To study each individual’s microbiota over time, we took all possible pairs of samples from the time series of each individual (table S3) and calculated the time in weeks between the sample dates as well as the fraction of shared strains between them, as measured by the binary Jaccard index (an unweighted metric of community overlap):Jaccard index(sample A, sample B)=sample A  sample Bsample A  sample B (1)Control experiments using mock communities (table S1) established that LEA-Seq of V1V2 16S rRNA amplicons produced highly accurate estimates of the Jaccard index [correlation between known and measured Jaccard index = 0.996; see (7)]. To characterize the stability of an individual’s microbiota, we binned fecal samples into intervals (<3 weeks, 3 to 6 weeks, 6 to 9 weeks, 9 to 12 weeks, 12 to 32 weeks, 32 to 52 weeks, 52 to 104 weeks, 104 to 156 weeks, 156 to 208 weeks, 208 to 260 weeks, and >260 weeks) and determined the average Jaccard index values for each bin. The results disclosed that the bacterial composition of each individual’s fecal microbiota changed over time, with more strains shared between shorter sampling intervals relative to long intervals (Fig. 2A). Nonetheless, the set of microbial strains was remarkably stable overall, with more than 70% of the same strains remaining after 1 year and few additional changes occurring over the following 4 years. The stability of a microbiota best fits a power-law function (R2 = 0.96; Fig. 2A, blue line, and table S4); large differences in community composition occur on shorter time scales, whereas a stable core set of strains persists at longer time scales.

Fig. 2 Measuring the stability of an individual’s fecal microbiota over time with LEA-Seq.

(A) The Jaccard index (fraction of shared strains) was calculated between all possible pairwise combinations of fecal samples collected from each individual, where bacterial strains were considered shared if the nucleotide sequence was 100% identical across 100% of the length of the V1V2 region of their 16S rRNA genes.
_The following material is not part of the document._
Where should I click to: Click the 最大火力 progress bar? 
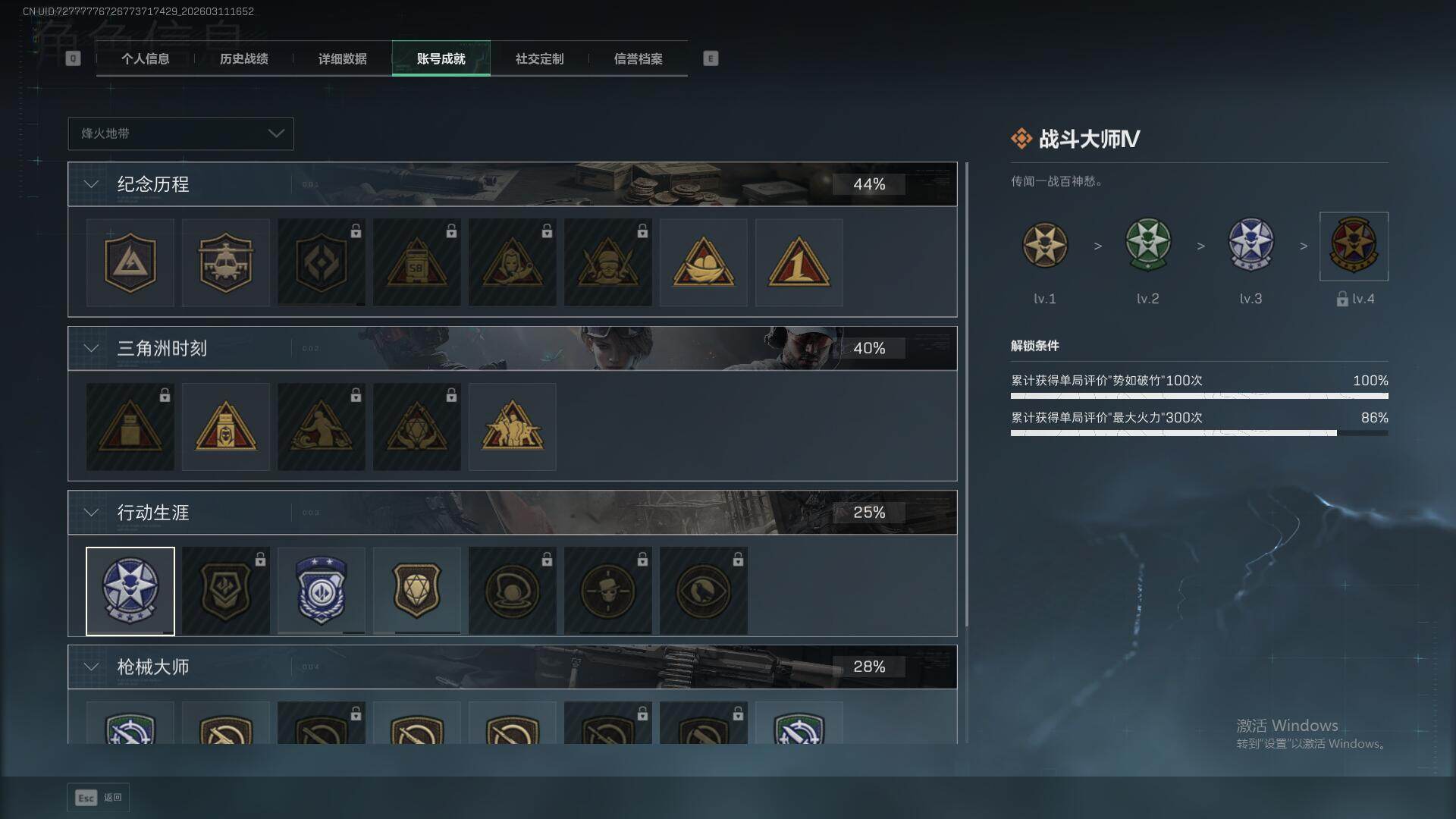[x=1199, y=433]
Jaccard indices were binned into intervals of <3 weeks, 3 to 6 weeks, 6 to 9 weeks, 9 to 12 weeks, 12 to 32 weeks, 32 to 52 weeks, 52 to 104 weeks, 104 to 156 weeks, 156 to 208 weeks, 208 to 260 weeks, and >260 weeks apart (mean ± SE for each bin is shown). The decay in the Jaccard index as a function of time between two samples best fits a power law (blue line). (B) Four individuals losing 10% of their body weight in the study involving consumption of a monotonous low-calorie liquid diet (magenta) had significantly less stable microbiota than the mean of the 33 remaining individuals (blue). Means ± SE for the Jaccard index are plotted. (C) At the phylum level, Bacteroidetes (blue) and Actinobacteria (red) were more stable components of the microbiota than Proteobacteria and Firmicutes (hypergeometric distribution).
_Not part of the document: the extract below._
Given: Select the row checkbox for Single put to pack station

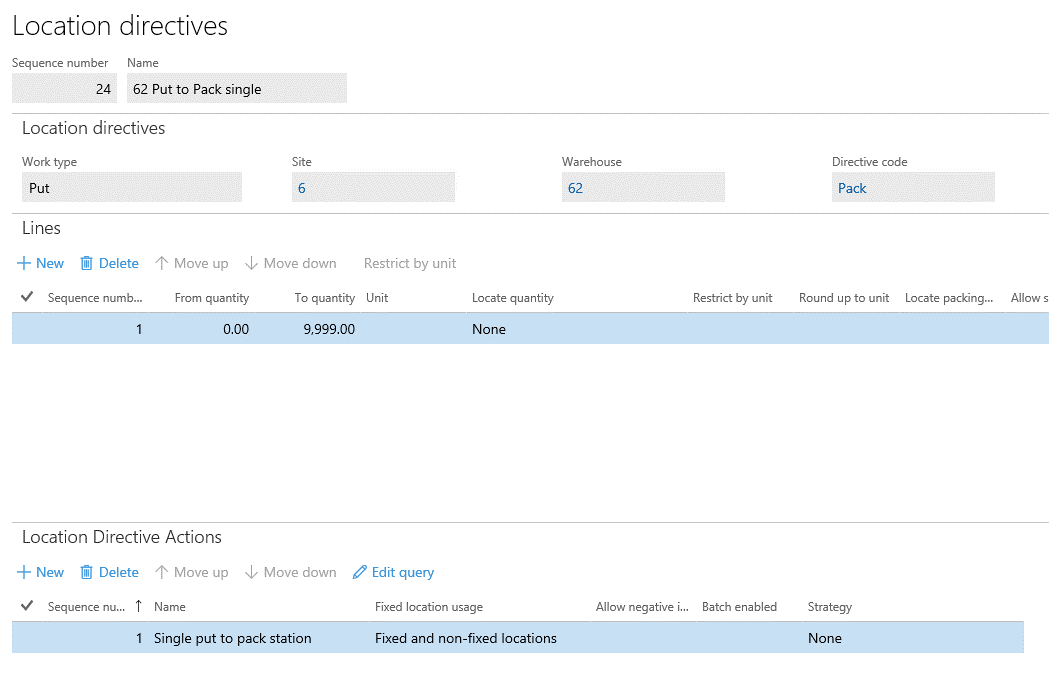Looking at the screenshot, I should (27, 638).
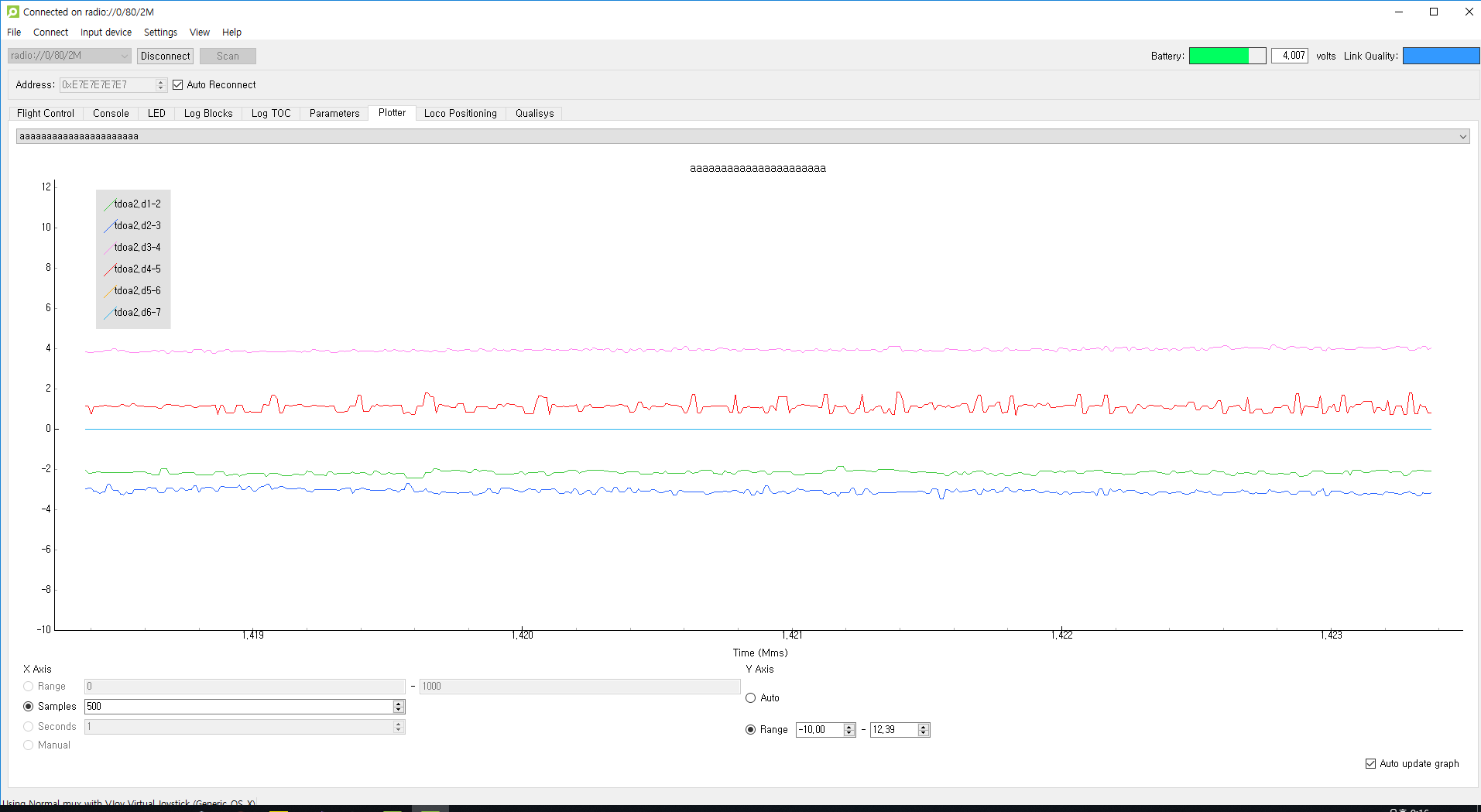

To define the stability of a given strain as a function of its relative abundance in the microbiota, we used all pairwise combinations of fecal samples obtained from each individual to calculate (i) the mean abundance of the strains shared by two or more samples, and (ii) the mean abundance of strains that were not shared between any two samples. Strains that were shared across two time points were roughly 3 times as abundant as those that were not shared [0.030 ± 0.013 fraction of the community versus 0.011 ± 0.011 (mean ± SD); P = 2.2 × 10−9 (t test); fig. S3A]. We also binned the strain abundances for each donor using five fractional abundance thresholds of 0.1, 0.01, 0.001, 0.0001, and <0.0001 (e.g., bin 0.01 contains all strains ≤0.1 and >0.01) and calculated the probability that strains in a given bin were shared between samples. We found that the higher the fractional abundance of a strain, the more likely the strain was shared between samples (r = 0.96, P < 0.0087; fig. S3B). Together, these results suggest that the more stable components of the microbiota are also the most abundant members.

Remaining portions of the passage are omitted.